Le déferlement des dollars au Japon et en Europe sera dû au fait que ces pays et continent reconstruits vont commencer à concurrencer les américains mais sur les marchés mondiaux non seulement mais également ils n’importaient plus des Etats Unis. Ils vont inverser la tendance en y exportant.
La balance des paiements américains commença à être déficitaire. Au total on peut dire que l’utilisation abusive du seigneuriage international par les américains a fait de telle sorte qu’à la fin des années 60 les déficits de leur balance des paiements atteignaient des niveaux importants.
Les déficits de la balance des paiements américains durant et s’accumulant, il va en naitre une perte de confiance des non-résidents à l’égard de la monnaie américaine. La conséquence qui va en découler est que ces non-résidents en 1971 vont s’adresser à la Reserve Fédérale pour demander la conversion de leurs billets verts en de l’or. Il faut comprendre par leur attitude qu’ils avaient très tôt compris que l’or est une monnaie refuge et l’on bat monnaie qu’à partir de l’or et des devises.
Eu égard à la masse de dollar en circulation en Europe, la Reserve Fédérale était néanmoins dans l’impossibilité de satisfaire cette demande. Pour mettre fin à ces problèmes, le président NIXON prend le 15 août 1971 la décision de non convertibilité du dollar en de l’or et ce fut la mort de ce système. On passa ainsi à l’émergence d’un non système monétaire international.
C’est partir de ce moment que le flottement des monnaies a vu le jour et on est passe d’un flottement généralisé dit encore pur à un flottement contrôle dit encore flottement impur, le flottement généralisé signifiant que les monnaies fluctuent les unes par rapport aux autres.
Il convient de souligner qu’un tel système de flottement pur s’accompagne d’inconvénients de taille. Pour les limiter certaines nations vont s’organiser à l’intérieur de ce régime. C’est ce qui est à reste à l’origine de l’émergence du flottement impur.
Deux raisons expliquent ce flottement contrôlé. D’abord il a aura des pays qui ont décidé unilatéralement de rattacher leur monnaie à une monnaie pilote (exemple franc CFA et ex franc français), ensuite il y aura des zones de pays qui décidèrent entre eux des parités de relative stabilité des changes (exemple le système monétaire européen).
Ce foisonnement de systèmes de change sur le plan international fera de telle sorte que le système monétaire international d’aujourd’hui est dit non système monétaire international.
Ce dernier véhicule également des inconvénients. C’est la raison pour laquelle les principaux pays de la planète ont essayé de réorganiser le système monétaire international sous la forme d’un système multipolaire, ou encore multidevises ou encore polycentrique.

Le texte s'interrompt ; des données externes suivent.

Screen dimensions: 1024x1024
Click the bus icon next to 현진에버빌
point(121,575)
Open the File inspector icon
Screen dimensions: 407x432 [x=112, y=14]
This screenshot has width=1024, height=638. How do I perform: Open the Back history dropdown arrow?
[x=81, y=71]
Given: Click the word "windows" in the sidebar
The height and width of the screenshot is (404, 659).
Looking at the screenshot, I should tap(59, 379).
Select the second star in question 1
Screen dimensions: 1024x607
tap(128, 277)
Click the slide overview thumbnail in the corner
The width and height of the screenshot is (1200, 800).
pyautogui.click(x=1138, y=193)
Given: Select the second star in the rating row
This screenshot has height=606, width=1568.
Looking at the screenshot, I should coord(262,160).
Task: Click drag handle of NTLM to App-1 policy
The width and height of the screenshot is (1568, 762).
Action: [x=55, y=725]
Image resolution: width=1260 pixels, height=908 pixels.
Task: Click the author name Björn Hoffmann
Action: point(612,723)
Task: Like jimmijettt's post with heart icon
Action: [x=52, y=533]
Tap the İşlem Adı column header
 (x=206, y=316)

L’expression multipolarisation du système monétaire international voudra dire tout simplement que le système ne s’organise plus aujourd’hui autour d’une monnaie principale à savoir le dollar américain.
En fait à côté de ce dernier nous avons actuellement la présence d’autres monnaies principales qui concurrencent fortement la monnaie américaine dans ses fonctions internationales. Il s’agit de l’Euro et du Yen japonais principalement. Ces trois monnaies se partagent le seigneuriage sur le plan international. Avec le partage du seigneuriage, le principe qui en résultera est la multiplication du droit de seigneuriage. Cela voudra dire que le droit qu’avaient seuls les américains de battre monnaie ne sera plus un monopole exclusif. Ils devront maintenant le partager avec l’Europe et le Japon. Et dans ce domaine qui dit partage, dit conflit, un facteur qui est à la base de l’instabilité du système monétaire international. L’on rappelle par ailleurs que le président NIXON dans son allocution télévisée du 15 aout disait que, l’on cite, ‘la stabilité et l’équité sont dans le meilleur intérêt de tout le monde’.
PORTEE ET LIMITES
En décidant de se départir du franc CFA longtemps arrimé au FF puis à l’euro, les autorités publiques sont entrées dans l’histoire. Mais la volonté publique ne suffit pas pour appréhender cette nouvelle donne que l’on peut qualifier avec des pincettes « d’african new deal ». Pourquoi une telle appellation ? Parce qu’en interrogeant l’histoire, il est aisé de se rendre compte qu’avant dévaluation le défunt FF équivalait à 50 francs CFA. Dès la dévaluation de 1994, en termes d’équivalence un FF égale 100 francs CFA. Avec l’avènement de l’EURO, une monnaie qui concurrence rudement le dollar américain et remet par la même en cause l’hégémonie américaine, la parité a été plus que quintuplée. Est-ce une dévaluation nouvelle ? La plume de certains experts arguent non car selon eux la parité a été maintenue fixe. Que dire de toutes les transactions financières qui transitent par le trésor français si l’on prend l’exemple d’un pays comme le Sénégal.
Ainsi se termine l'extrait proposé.